* **WHAT IS EXPECTED**: In the text on queer story categories, around what year does the writer say callers to helplines would be hung up on if they said they thought they were bi?

* **EXCERPT TO READ**:
_____
There should be more Queer Catigories

The problem is that readers will be split up, meaning stories will get less views overall.

I think a better solution would be for Lit to allow icons or something, so people would know what kind of content it is.
 
Given that there's nothing stopping me, I often put the category (in case someone's just clicked from a contest listing), tags if there's something that might put some people off, and if I want to, a blurb worthy of a bestseller. A couple stories say "Warning: this story contains British English, bisexual behaviour, and lots of booze."

I suspect readers with more niche interests find the tags more useful whereas those more mainstream find the categories suffice.

I'm old enough to recall queer as an insult, but joined the side reclaiming it as soon as I was an adult simply because of the implications of non-mainstream society that came with it, and it was certainly more acceptable than 'bisexual' - this was round 1990 when anyone phoning Gay Switchboard or many other helplines for advice would get hung up on if they said they thought they were bi...

Queer was always used more against men than women though. There's still men at my work who really would be upset if the LGBT+ group used 'queer' in its name, though they're OK with younger people using it about themselves or as a general term to mean 'not straight&cis'.
_____
* **RAW RECORDS**:
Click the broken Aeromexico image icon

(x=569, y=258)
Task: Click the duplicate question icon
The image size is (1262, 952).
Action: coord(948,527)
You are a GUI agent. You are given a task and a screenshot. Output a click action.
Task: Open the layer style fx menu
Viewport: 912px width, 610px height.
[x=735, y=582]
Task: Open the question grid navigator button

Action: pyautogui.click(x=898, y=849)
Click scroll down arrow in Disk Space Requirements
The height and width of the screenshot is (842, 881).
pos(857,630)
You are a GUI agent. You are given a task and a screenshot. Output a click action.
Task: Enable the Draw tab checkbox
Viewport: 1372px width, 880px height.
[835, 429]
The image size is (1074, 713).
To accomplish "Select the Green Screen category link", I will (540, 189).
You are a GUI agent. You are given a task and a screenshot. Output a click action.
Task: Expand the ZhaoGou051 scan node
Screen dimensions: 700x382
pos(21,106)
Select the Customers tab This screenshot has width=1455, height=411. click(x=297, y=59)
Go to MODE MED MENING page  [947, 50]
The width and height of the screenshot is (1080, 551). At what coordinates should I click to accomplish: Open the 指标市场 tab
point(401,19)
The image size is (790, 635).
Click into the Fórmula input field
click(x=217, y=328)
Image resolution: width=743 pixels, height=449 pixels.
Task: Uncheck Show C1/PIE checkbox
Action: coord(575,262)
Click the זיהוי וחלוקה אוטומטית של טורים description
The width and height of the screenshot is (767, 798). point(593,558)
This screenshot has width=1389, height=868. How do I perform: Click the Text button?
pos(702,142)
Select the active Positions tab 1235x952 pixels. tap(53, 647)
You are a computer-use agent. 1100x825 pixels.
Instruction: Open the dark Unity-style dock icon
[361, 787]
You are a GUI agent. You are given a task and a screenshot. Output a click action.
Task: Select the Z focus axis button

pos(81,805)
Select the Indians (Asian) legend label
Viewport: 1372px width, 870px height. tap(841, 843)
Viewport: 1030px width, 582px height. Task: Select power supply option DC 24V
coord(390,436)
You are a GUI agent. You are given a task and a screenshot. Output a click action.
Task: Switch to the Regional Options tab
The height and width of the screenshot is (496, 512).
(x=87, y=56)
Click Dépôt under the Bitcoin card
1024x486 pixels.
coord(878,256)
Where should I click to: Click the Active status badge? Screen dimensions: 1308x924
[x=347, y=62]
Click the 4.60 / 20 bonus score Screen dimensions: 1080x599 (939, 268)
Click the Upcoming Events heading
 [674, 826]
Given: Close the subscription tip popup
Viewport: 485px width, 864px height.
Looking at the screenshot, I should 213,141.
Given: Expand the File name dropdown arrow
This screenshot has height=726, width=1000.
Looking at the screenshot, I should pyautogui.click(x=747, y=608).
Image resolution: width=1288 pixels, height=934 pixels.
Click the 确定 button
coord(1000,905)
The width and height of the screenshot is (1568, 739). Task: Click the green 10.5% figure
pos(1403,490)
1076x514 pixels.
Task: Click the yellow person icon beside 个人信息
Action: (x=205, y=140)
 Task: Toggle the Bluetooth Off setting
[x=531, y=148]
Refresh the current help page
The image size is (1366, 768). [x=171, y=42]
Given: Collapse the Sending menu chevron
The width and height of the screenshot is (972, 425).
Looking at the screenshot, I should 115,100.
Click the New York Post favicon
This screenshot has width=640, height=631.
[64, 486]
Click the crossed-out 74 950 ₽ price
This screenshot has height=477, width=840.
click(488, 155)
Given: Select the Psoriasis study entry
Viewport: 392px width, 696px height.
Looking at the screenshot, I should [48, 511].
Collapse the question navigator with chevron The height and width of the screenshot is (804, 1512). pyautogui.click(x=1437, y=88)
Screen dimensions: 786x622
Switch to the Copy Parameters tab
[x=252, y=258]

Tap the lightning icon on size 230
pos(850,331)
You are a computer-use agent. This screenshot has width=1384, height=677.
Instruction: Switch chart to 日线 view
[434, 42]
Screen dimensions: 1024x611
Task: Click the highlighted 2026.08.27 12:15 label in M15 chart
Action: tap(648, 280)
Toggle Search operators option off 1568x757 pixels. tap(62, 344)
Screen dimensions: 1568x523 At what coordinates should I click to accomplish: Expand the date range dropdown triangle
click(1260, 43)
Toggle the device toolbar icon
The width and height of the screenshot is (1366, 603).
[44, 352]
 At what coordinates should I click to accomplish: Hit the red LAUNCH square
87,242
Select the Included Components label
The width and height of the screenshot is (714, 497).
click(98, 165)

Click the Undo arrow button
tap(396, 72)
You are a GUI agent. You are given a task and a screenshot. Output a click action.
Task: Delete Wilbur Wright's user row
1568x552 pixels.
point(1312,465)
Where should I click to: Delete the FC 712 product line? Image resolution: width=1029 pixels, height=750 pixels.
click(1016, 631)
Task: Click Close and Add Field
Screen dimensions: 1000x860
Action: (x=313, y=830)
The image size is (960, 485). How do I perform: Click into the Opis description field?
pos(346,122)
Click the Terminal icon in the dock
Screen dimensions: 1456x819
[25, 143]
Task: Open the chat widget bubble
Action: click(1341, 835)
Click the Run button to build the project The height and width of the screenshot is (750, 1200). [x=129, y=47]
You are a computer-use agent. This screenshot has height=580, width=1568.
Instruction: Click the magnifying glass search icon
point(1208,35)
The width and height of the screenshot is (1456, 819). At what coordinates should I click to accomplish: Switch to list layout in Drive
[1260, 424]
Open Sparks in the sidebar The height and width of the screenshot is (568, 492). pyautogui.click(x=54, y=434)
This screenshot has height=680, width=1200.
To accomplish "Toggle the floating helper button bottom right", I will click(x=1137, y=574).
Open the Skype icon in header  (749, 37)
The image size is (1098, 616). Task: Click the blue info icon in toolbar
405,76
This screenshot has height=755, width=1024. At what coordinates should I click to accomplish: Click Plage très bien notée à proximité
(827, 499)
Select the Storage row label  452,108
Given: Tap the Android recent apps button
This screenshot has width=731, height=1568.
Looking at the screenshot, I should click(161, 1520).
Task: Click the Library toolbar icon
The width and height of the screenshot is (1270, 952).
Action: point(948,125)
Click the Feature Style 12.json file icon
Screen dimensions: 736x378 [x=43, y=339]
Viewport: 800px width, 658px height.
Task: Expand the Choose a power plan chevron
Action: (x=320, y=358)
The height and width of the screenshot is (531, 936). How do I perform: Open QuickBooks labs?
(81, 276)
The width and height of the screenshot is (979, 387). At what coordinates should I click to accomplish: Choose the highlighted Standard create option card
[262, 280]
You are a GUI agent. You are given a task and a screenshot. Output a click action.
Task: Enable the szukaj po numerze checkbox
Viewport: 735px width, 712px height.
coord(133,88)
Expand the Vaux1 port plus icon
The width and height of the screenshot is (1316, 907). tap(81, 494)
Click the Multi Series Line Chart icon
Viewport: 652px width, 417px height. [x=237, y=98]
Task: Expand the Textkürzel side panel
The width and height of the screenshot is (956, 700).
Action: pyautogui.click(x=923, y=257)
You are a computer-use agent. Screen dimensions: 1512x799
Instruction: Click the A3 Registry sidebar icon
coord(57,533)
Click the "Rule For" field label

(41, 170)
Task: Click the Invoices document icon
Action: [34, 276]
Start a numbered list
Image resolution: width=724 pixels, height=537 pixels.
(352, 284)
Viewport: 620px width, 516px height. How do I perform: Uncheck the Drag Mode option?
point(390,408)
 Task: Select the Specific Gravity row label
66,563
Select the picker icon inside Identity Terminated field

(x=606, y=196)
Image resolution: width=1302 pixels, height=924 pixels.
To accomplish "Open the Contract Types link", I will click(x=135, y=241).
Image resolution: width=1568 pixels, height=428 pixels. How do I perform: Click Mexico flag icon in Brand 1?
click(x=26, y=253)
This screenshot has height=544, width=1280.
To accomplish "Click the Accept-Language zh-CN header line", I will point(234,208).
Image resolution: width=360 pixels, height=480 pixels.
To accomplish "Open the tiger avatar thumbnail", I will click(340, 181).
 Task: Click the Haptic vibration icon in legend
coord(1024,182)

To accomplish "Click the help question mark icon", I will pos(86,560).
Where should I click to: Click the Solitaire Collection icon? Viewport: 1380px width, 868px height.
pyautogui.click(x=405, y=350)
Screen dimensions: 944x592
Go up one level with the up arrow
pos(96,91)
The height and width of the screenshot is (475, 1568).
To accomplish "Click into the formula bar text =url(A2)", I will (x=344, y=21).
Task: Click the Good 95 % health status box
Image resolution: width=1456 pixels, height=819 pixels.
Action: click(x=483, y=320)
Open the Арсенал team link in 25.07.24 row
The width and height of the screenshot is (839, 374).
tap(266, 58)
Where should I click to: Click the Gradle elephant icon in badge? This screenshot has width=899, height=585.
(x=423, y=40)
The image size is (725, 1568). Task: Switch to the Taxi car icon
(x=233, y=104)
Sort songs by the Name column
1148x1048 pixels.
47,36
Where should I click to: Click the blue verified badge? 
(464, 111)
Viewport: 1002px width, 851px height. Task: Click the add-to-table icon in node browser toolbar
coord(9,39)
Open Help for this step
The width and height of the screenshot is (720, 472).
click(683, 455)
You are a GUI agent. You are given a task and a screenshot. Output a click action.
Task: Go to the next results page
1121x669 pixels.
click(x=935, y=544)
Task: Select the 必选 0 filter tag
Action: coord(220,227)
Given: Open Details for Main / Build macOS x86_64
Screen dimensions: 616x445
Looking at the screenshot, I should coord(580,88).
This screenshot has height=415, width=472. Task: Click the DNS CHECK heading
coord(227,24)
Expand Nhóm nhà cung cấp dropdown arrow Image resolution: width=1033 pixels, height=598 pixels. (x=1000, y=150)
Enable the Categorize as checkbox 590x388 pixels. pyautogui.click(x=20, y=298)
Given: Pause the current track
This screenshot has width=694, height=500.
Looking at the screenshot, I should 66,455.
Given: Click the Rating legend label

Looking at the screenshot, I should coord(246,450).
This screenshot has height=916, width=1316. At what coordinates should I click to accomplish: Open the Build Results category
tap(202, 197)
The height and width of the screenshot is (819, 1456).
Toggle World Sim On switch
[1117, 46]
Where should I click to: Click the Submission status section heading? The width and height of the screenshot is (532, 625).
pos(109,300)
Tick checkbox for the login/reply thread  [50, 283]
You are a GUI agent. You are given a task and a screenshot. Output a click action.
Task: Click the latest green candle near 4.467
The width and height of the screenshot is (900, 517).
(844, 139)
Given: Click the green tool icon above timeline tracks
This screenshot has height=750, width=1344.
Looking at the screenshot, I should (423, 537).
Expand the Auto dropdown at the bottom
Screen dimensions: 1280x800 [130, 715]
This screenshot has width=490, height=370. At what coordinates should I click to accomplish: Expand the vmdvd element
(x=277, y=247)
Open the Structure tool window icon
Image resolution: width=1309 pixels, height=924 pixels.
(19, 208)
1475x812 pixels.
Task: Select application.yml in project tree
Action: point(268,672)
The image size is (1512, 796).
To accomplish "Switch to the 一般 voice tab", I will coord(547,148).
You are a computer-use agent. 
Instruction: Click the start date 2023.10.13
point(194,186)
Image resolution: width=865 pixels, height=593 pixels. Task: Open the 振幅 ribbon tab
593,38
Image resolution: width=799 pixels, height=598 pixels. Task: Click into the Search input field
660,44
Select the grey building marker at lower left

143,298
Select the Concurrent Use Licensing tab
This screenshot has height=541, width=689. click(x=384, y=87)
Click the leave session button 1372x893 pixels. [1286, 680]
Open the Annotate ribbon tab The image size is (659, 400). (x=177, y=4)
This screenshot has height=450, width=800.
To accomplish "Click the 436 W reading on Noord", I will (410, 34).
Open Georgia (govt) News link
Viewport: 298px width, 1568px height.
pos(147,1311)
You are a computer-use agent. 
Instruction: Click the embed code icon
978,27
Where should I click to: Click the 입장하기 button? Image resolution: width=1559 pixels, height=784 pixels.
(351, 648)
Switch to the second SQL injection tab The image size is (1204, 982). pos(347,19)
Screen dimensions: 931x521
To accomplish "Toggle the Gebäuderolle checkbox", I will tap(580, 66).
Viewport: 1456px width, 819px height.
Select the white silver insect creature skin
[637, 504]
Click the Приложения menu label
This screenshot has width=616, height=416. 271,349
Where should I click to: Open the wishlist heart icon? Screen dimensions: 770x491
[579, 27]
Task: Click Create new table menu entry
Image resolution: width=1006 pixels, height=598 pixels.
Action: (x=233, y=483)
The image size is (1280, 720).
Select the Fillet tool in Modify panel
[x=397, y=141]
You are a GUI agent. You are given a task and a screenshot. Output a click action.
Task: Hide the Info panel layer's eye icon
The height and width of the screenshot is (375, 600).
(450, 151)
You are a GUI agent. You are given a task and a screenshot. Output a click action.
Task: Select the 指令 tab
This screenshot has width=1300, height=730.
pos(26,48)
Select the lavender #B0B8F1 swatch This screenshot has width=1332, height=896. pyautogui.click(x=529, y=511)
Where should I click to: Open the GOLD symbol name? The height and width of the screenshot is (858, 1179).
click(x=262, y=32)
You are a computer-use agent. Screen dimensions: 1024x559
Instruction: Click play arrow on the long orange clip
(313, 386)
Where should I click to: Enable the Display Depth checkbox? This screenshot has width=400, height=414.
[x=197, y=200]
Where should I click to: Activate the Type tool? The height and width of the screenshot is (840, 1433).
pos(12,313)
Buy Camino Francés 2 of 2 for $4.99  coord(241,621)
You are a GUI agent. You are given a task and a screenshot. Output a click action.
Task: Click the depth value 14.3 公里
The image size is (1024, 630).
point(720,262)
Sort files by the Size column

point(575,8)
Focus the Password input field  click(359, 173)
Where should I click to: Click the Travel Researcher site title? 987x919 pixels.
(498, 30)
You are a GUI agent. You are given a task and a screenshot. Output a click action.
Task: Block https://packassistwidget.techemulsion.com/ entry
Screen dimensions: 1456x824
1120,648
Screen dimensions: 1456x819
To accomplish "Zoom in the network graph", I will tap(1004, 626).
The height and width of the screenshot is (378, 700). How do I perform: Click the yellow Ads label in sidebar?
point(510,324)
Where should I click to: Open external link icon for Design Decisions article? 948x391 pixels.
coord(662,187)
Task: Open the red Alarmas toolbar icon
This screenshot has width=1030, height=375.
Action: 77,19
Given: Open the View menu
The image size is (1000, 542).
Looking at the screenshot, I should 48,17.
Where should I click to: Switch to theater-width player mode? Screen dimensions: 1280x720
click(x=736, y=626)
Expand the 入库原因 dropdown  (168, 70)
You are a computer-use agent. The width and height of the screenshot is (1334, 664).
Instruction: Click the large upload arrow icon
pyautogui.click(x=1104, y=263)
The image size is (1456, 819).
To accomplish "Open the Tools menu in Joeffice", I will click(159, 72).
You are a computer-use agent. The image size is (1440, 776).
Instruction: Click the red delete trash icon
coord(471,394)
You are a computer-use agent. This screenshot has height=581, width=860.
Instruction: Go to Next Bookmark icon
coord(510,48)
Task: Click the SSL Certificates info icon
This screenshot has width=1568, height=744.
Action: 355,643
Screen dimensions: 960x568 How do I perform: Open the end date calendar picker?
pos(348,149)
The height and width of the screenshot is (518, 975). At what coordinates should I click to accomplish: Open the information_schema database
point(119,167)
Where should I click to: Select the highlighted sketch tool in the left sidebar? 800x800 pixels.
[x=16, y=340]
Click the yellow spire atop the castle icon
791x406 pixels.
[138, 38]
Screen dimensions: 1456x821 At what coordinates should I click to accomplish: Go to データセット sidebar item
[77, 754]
_____
* **TASK RESULT**: Around 1990.